(Dataset records)
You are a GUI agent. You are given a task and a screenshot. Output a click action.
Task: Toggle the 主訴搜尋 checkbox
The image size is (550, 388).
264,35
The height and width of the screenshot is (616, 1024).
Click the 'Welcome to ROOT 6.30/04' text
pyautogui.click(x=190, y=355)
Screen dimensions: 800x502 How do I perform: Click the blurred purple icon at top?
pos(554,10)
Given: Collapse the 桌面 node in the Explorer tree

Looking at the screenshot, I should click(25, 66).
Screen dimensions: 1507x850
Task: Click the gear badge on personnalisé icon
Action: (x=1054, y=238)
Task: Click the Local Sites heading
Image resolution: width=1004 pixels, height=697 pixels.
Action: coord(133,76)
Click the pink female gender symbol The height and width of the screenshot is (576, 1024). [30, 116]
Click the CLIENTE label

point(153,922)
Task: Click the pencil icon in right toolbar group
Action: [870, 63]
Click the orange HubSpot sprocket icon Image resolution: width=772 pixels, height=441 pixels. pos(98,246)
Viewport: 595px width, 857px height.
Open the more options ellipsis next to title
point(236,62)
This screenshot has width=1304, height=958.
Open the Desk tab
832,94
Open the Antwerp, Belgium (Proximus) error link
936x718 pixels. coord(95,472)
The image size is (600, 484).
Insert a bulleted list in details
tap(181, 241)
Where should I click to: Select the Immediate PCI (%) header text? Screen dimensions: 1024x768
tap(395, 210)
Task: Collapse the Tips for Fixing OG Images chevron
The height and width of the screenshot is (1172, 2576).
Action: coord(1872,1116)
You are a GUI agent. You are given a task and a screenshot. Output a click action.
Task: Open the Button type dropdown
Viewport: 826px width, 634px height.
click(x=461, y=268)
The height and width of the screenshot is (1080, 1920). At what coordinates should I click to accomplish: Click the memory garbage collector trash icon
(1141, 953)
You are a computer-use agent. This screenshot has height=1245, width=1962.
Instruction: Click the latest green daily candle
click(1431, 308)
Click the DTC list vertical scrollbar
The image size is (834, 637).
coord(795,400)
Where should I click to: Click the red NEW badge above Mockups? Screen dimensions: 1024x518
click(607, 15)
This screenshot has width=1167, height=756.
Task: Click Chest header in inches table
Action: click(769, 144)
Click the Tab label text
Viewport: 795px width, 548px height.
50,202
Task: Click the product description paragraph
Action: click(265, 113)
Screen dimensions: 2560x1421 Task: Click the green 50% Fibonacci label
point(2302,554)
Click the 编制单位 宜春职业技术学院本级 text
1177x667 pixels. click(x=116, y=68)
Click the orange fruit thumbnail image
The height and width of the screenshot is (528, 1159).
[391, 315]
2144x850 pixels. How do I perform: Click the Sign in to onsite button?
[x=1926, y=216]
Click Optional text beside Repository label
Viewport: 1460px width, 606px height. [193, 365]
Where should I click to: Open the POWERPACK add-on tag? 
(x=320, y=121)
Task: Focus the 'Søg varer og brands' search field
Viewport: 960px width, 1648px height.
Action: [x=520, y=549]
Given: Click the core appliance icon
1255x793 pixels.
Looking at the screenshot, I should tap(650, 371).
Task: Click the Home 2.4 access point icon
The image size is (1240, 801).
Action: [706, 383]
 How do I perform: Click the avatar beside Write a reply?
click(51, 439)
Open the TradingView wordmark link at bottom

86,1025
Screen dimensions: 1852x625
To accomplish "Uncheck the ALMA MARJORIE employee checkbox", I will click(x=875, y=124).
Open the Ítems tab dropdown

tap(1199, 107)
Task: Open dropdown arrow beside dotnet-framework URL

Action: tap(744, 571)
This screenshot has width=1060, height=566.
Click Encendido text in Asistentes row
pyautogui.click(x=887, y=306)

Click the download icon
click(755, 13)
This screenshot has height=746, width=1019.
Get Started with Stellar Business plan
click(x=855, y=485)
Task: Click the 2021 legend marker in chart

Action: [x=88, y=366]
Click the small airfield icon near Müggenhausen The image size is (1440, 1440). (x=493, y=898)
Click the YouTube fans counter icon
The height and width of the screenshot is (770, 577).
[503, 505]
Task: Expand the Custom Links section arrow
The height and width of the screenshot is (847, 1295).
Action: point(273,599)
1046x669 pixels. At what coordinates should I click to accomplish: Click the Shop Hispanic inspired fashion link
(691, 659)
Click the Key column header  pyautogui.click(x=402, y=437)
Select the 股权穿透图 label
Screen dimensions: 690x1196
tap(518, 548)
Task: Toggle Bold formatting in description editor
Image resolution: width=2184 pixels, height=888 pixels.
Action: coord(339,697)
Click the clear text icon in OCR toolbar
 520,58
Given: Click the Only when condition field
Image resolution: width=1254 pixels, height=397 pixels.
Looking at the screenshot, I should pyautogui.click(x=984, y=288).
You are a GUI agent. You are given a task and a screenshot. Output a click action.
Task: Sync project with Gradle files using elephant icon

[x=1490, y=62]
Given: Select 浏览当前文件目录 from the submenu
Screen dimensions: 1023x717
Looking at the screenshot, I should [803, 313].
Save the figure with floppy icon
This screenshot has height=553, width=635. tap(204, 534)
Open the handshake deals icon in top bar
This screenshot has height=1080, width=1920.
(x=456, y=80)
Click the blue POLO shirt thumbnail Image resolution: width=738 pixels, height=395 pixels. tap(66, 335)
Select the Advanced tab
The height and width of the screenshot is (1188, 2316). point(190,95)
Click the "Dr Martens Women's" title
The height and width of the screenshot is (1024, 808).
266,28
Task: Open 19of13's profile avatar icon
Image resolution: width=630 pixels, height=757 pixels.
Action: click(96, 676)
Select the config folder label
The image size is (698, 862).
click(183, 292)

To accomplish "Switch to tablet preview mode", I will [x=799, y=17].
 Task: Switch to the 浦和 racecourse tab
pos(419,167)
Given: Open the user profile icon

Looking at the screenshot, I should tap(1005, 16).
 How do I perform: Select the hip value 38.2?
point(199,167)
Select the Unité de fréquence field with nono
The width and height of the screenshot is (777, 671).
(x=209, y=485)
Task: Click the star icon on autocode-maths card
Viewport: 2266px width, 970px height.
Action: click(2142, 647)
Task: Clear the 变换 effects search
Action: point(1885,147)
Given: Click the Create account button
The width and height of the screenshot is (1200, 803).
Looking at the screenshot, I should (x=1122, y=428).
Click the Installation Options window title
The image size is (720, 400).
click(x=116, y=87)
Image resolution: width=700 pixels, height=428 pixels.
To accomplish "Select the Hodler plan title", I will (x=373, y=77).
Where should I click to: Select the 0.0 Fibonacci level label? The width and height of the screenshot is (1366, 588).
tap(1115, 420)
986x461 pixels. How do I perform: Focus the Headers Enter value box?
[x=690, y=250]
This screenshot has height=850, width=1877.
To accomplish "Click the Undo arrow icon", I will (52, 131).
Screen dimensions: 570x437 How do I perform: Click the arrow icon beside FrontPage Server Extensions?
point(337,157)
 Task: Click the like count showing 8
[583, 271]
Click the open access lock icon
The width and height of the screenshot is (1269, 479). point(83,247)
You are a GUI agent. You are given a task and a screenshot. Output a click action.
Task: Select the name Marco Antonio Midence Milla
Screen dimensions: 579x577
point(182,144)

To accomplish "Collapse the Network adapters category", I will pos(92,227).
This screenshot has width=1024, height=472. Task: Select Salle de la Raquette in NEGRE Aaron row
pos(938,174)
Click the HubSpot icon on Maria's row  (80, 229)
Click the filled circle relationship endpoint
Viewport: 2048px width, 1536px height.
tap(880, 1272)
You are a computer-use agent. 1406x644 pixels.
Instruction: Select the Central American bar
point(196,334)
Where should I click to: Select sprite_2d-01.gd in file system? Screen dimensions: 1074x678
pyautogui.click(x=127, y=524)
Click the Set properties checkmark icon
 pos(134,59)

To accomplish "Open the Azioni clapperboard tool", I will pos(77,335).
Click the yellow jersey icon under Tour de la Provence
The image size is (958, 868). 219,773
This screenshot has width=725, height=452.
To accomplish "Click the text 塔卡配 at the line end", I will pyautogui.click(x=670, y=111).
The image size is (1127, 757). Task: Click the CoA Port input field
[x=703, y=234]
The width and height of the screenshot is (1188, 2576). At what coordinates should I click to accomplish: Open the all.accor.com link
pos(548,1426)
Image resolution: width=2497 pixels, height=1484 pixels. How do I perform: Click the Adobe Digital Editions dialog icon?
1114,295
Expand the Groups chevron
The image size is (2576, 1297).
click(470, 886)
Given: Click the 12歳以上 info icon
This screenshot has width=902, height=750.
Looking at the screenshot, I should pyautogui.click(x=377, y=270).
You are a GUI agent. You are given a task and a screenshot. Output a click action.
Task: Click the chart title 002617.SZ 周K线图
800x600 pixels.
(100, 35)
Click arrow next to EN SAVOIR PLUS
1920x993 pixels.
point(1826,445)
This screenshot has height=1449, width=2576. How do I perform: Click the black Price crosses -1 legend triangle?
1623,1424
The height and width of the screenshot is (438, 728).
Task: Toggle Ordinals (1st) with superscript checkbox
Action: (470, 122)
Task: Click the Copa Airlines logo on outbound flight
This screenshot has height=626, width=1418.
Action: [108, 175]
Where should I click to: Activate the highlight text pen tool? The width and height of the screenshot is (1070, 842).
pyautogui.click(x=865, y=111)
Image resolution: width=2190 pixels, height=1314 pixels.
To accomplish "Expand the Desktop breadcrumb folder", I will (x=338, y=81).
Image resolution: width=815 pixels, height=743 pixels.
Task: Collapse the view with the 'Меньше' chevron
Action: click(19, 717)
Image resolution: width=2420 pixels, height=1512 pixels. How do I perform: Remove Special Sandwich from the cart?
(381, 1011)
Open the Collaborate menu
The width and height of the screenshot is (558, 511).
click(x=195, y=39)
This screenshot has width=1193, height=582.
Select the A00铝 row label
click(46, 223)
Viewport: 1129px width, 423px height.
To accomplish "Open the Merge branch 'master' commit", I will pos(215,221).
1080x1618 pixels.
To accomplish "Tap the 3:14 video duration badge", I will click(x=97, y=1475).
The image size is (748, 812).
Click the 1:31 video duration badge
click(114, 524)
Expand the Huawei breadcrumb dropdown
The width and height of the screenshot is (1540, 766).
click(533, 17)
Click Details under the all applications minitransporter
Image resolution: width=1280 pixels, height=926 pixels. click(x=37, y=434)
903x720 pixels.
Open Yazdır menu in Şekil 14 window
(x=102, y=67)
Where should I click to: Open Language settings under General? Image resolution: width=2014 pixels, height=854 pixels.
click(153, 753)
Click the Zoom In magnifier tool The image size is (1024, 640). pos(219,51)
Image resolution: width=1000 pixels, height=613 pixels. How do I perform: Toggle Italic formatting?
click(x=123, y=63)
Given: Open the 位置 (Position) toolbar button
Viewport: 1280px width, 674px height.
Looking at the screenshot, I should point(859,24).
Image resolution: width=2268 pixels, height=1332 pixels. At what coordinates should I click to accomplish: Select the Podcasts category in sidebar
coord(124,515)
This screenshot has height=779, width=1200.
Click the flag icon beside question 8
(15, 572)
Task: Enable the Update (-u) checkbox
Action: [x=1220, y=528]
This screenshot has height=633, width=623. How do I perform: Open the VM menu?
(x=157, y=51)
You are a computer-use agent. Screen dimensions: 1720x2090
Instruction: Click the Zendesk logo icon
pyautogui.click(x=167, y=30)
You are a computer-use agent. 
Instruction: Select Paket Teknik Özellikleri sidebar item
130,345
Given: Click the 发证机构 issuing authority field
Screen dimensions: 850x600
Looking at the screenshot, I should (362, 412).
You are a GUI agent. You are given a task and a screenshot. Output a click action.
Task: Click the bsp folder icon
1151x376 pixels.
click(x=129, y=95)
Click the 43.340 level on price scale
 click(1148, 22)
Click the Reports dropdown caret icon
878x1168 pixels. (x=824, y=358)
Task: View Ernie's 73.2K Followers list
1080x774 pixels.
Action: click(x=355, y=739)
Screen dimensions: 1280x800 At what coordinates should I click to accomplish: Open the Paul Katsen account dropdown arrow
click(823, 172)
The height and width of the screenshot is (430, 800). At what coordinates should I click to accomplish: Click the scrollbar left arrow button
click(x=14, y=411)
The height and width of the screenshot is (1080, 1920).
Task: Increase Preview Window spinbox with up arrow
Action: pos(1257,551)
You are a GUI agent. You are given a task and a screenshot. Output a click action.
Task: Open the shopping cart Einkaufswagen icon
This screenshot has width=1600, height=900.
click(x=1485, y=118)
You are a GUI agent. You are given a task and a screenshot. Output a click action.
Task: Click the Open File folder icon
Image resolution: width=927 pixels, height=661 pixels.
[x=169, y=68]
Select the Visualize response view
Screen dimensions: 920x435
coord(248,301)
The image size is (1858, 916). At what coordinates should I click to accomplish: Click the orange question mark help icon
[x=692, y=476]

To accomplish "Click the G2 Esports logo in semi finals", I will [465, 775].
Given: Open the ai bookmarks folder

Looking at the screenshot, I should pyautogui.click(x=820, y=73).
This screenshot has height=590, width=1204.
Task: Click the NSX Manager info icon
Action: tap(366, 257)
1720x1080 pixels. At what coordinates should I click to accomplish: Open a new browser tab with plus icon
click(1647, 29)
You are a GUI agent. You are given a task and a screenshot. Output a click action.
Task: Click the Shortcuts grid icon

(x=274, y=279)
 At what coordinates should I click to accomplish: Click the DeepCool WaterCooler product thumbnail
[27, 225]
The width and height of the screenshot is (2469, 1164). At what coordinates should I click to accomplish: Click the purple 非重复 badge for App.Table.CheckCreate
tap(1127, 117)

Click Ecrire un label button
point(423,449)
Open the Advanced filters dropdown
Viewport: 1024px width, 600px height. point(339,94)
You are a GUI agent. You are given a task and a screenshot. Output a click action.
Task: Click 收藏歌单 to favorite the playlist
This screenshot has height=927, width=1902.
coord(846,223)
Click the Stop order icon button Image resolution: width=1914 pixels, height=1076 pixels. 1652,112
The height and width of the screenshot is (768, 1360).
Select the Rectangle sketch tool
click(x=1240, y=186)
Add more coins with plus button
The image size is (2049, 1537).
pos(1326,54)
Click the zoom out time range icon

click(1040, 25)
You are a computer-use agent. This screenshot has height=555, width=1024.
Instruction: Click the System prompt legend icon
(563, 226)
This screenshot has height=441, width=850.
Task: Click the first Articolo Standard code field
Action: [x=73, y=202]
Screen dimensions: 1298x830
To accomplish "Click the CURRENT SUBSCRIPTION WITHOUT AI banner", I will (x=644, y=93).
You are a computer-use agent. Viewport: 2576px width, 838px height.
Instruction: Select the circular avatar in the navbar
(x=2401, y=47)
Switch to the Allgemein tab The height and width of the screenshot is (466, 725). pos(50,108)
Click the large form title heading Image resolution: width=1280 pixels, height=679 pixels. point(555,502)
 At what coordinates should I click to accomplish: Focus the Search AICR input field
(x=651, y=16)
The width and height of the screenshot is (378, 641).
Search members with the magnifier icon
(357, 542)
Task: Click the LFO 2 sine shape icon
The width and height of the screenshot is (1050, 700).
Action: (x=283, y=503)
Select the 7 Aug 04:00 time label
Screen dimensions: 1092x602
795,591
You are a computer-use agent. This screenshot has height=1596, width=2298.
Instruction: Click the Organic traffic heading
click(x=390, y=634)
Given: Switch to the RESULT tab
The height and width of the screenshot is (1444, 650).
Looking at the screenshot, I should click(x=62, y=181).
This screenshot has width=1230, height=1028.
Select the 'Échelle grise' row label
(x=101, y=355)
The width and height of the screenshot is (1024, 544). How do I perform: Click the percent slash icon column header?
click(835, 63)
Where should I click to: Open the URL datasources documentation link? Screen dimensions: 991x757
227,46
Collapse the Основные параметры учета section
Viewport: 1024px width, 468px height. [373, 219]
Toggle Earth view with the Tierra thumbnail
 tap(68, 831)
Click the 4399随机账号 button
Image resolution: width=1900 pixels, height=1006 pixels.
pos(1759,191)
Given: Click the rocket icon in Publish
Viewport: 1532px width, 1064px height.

> **Request**:
Copy the lines above word for word, starting at the line containing "Save the figure with floppy icon" and ending after the line containing "The width and height of the screenshot is (1269, 479).".

> **Response for this exercise**:
Save the figure with floppy icon
This screenshot has height=553, width=635. tap(204, 534)
Open the handshake deals icon in top bar
This screenshot has height=1080, width=1920.
(x=456, y=80)
Click the blue POLO shirt thumbnail Image resolution: width=738 pixels, height=395 pixels. tap(66, 335)
Select the Advanced tab
The height and width of the screenshot is (1188, 2316). point(190,95)
Click the "Dr Martens Women's" title
The height and width of the screenshot is (1024, 808).
266,28
Task: Open 19of13's profile avatar icon
Image resolution: width=630 pixels, height=757 pixels.
Action: click(96, 676)
Select the config folder label
The image size is (698, 862).
click(183, 292)

To accomplish "Switch to tablet preview mode", I will [x=799, y=17].
 Task: Switch to the 浦和 racecourse tab
pos(419,167)
Given: Open the user profile icon

Looking at the screenshot, I should tap(1005, 16).
 How do I perform: Select the hip value 38.2?
point(199,167)
Select the Unité de fréquence field with nono
The width and height of the screenshot is (777, 671).
(x=209, y=485)
Task: Click the star icon on autocode-maths card
Viewport: 2266px width, 970px height.
Action: click(2142, 647)
Task: Clear the 变换 effects search
Action: point(1885,147)
Given: Click the Create account button
The width and height of the screenshot is (1200, 803).
Looking at the screenshot, I should (x=1122, y=428).
Click the Installation Options window title
The image size is (720, 400).
click(x=116, y=87)
Image resolution: width=700 pixels, height=428 pixels.
To accomplish "Select the Hodler plan title", I will (x=373, y=77).
Where should I click to: Select the 0.0 Fibonacci level label? The width and height of the screenshot is (1366, 588).
tap(1115, 420)
986x461 pixels. How do I perform: Focus the Headers Enter value box?
[x=690, y=250]
This screenshot has height=850, width=1877.
To accomplish "Click the Undo arrow icon", I will (52, 131).
Screen dimensions: 570x437 How do I perform: Click the arrow icon beside FrontPage Server Extensions?
point(337,157)
 Task: Click the like count showing 8
[583, 271]
Click the open access lock icon
The width and height of the screenshot is (1269, 479). point(83,247)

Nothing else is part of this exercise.